The Spaniard's first 100 games saw him hit 61 goals—more than Robbie Fowler, Ian Rush or John Aldridge, the fourth most of any Liverpool player.
Torres was the fastest Liverpool player to score 50 goals, after just 72 games—the next closest doing so in 80 games.
|First 100 games:||61 goals||54 goals|
|First 50 goals in:||72 games||81 games|
|First 50 PL goals:||84 games||91 games|
|Goals / games:||142 / 81||102 / 57|
|Goals / game ratio:||1.75||1.79|
All stats via LFCHistory.net.
For comparison, Suarez had 54 goals in his opening 100 games, and took 81 games to score 50 goals.
Their first 50 Premier League goals tally also puts Torres ahead, taking 84 games, compared to Suarez's 91.
An excellent article by EPL Index statistically compared Suarez's early season form in 2012-13, with Torres' prime of 2009-10, concluding that:
The statistics show that Fernando Torres in his prime in a Liverpool shirt was a much better finisher than Suarez has been for Liverpool thus far in the current season, however, the overall influence Suarez has on the game exceeds the grip that Torres during his time at Liverpool. Suarez is a much more involved player, a more creative and dynamic forward than Fernando Torres, but is that something of greater importance than finishing?

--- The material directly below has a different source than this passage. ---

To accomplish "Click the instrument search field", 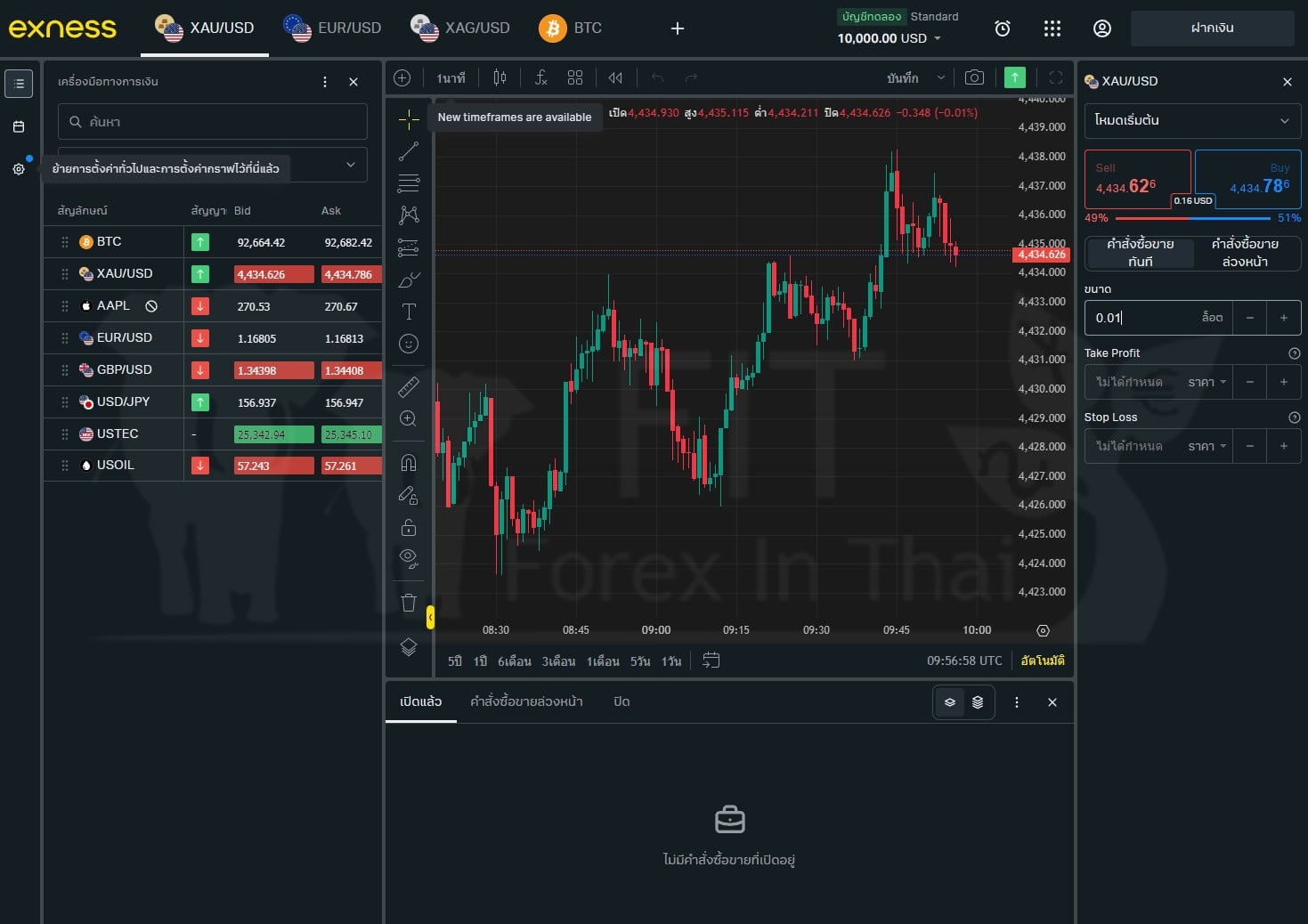I will tap(213, 122).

This is the crux of the debate; how do you value non-goalscoring contributions to the team. It's a subjective opinion, and why the "moneyball" approach in football has been widely criticised—statistics don't tell the full story.
While Torres may lead the way in terms of goals, the counter opinion in favour of Suarez is that he creates more chances for the team. The table below shows that chance creation and assists from the two forwards during their respective four seasons at Liverpool.

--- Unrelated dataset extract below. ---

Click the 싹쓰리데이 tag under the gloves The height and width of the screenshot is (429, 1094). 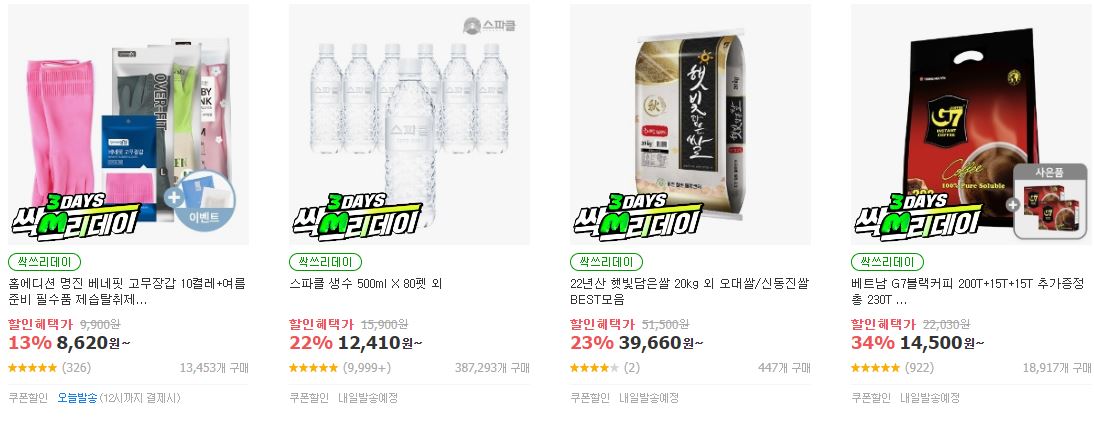click(45, 262)
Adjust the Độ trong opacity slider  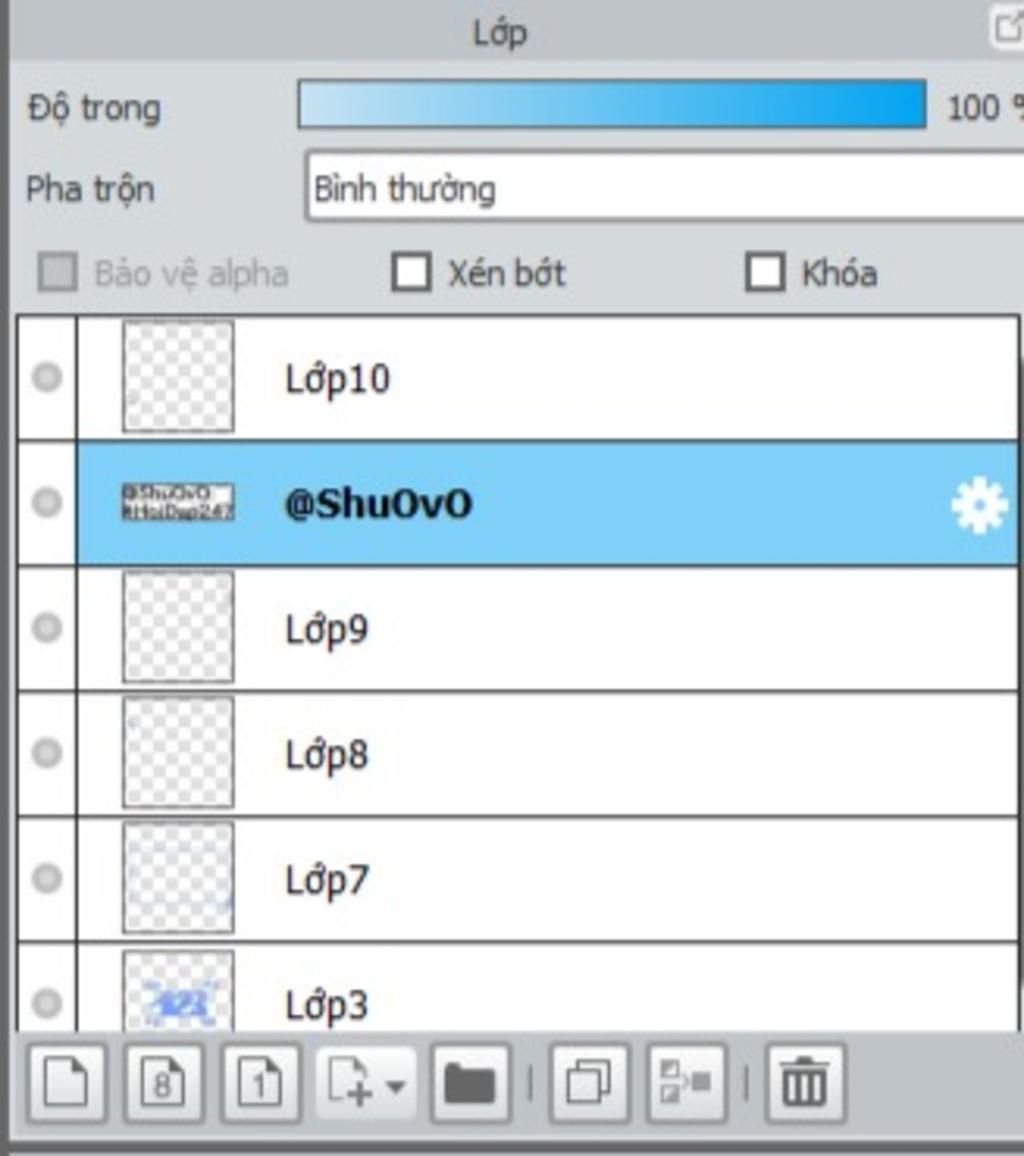click(612, 105)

|07/08||43 (4)||10/11||25 (3)|
|08/09||21 (3)||11/12||64 (3)|
|09/10||21 (3)||12/13||90 (5)|
|10/11||23 (2)||13/14||11 (1)|
Chances created (assists) courtesy of Anfield Index.
Not too dissimilar in terms of actual assists, but Suarez created a staggering amount—90 last season— and thus the hypothesis that he creates more than Torres did is accurate.

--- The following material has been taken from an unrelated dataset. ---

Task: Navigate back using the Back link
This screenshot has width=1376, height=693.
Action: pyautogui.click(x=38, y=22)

You must also factor in the quality of opposition—Torres scored eight goals in the Champions League; against Real Madrid, Inter Milan, and in quarter-finals against Arsenal and Chelsea. Suarez is yet to be tested against Europe's continental elite.
Then there is the quality of teammates to consider; Torres was in a very strong Liverpool side, one built around him and paired with Gerrard in his prime. Suarez hasn't had such a luxury until the arrival of Daniel Sturridge.
Indeed, Suarez cannot be blamed for the lack of accuracy from those around him—as shown by the staggering chance creation stats above.
The Liverpool teams of 2007-10 were certainly stronger than those that Suarez has played in since his arrival in 2011. So are Suarez's achievements greater?
What Might Have Been?
What's not often debated is how lethal a strikeforce it may have been had the two of them been paired together at Anfield. Suarez was signed prior to Torres' acrimonious departure to Chelsea, with Andy Carroll the direct replacement for the Spaniard. Now that would have been interesting.
Who do you think was better and who would you rather have—Suarez in his prime, or Torres in his prime?